I’ve long thought myself reasonably knowledgeable on World War II, and in particular on the air war. I had heard Belfast was bombed by a few planes at some point. One friend told me his father sat up in the hills and watched the bombers flying in. I’d seen mentions of it in various histories of the air war, but one is left with the impression the entire Battle of Britain was in the south of England. In terms of strategic importance, it was. London, Coventry and various attacks on other English cities were the heart of the action. That is where the “The Few” fought and died in the Battle of Britain. Squadrons went north for training and reforming. Other raids happened here and there but nothing that was terribly important to the course of the war. A couple raids on Belfast? When you read that amidst the history of the war in the skies over London it hardly registered even if you were sitting in Belfast. The unbidden first thought to cross one’s mind as Belfast resident was that we were doing quite a good enough job blowing it up ourselves. Why on Earth would we have needed any help from strangers?
The first raid was what I had believed it all to have been like. A few bombs on a Harland and Wolff factory, a few deaths here and there. That is what I had always believed had happened here.
I was very, very wrong as I found out tonight from a BBC Northern Ireland commemoration taped in our new Waterfront Hall. Local artists (several of whom I know from my many wastrel nights as a working musician in Ireland) sang period songs in between the film clips and dramatic readings of the words of those who lived through the raids. It is well worth the viewing but since most of you can’t do that, the web site is the next best thing.

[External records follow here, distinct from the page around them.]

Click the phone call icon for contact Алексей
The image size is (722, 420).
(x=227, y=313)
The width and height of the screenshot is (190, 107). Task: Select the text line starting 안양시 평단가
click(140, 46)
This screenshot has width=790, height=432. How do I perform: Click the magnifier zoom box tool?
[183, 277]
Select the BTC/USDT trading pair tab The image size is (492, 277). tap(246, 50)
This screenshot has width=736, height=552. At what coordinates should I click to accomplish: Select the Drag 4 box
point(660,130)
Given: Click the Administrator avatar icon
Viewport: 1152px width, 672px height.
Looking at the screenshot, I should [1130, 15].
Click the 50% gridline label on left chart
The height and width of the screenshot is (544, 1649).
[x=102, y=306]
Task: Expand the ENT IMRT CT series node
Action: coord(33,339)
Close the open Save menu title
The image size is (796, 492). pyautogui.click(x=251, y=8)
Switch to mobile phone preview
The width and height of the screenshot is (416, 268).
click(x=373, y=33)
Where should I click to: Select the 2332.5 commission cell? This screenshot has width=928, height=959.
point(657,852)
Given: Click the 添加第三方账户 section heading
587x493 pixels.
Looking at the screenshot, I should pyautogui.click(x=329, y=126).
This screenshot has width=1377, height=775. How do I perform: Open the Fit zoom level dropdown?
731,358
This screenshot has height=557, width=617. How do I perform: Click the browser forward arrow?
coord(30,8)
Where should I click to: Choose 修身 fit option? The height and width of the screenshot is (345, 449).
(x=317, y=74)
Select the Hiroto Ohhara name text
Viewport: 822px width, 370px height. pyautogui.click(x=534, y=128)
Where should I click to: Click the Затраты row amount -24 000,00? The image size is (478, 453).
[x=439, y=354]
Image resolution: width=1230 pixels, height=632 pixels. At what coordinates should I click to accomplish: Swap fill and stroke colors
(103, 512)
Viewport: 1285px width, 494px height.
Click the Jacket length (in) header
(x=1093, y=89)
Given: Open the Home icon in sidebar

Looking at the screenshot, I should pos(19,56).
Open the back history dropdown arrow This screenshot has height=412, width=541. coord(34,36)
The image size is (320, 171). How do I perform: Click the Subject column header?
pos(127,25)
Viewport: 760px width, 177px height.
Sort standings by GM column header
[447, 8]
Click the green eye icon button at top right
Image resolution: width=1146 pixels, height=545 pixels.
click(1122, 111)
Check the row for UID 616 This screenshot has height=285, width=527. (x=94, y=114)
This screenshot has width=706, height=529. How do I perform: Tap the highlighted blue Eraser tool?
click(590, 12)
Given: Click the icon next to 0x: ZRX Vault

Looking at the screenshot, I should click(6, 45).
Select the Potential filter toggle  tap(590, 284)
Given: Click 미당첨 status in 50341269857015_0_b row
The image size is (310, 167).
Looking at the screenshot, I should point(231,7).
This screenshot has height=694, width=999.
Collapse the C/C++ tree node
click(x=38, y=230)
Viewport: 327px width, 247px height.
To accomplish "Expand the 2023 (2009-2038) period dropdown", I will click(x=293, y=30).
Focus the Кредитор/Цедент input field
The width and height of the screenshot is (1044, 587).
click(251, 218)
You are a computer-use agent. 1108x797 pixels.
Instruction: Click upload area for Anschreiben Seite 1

900 people died that night on April 15th, 1941 in a second raid on a nearly defenseless city. The first had been a revelation to the Germans. No fighters defended the city. A handful of anti-aircraft guns were the sum total of defences. That was all there was to face over 200 He111’s and Ju88’s that roved at will over the city. Even those few defending guns were silenced when the telephone exchange was destroyed and all coordination lost.
In terms of numbers killed it was the worst single raid carnage of the Battle of Britain but one. Did any of you know that? I certainly did not.
The third raid came on May 4th of 1941. Belfast was still nearly defenseless. There were a handful of defending Spitfires and Hurricanes. This time “only” about 200 people died in the rain of incendiaries that devastated the city. But the destruction was far more complete. It left Belfast as devastated as any city in England and perhaps worse than most. Vast areas of housing were levelled in the conflagration that was visible from the Glen Shane pass 45 miles away. Ships were sunk in the harbour; the city centre was half destroyed.
No matter how much one reads the history of that terrible time, it gives one pause to realize the scope of the war was so vast that raids as devastating as these are reduced to minor historical footnotes.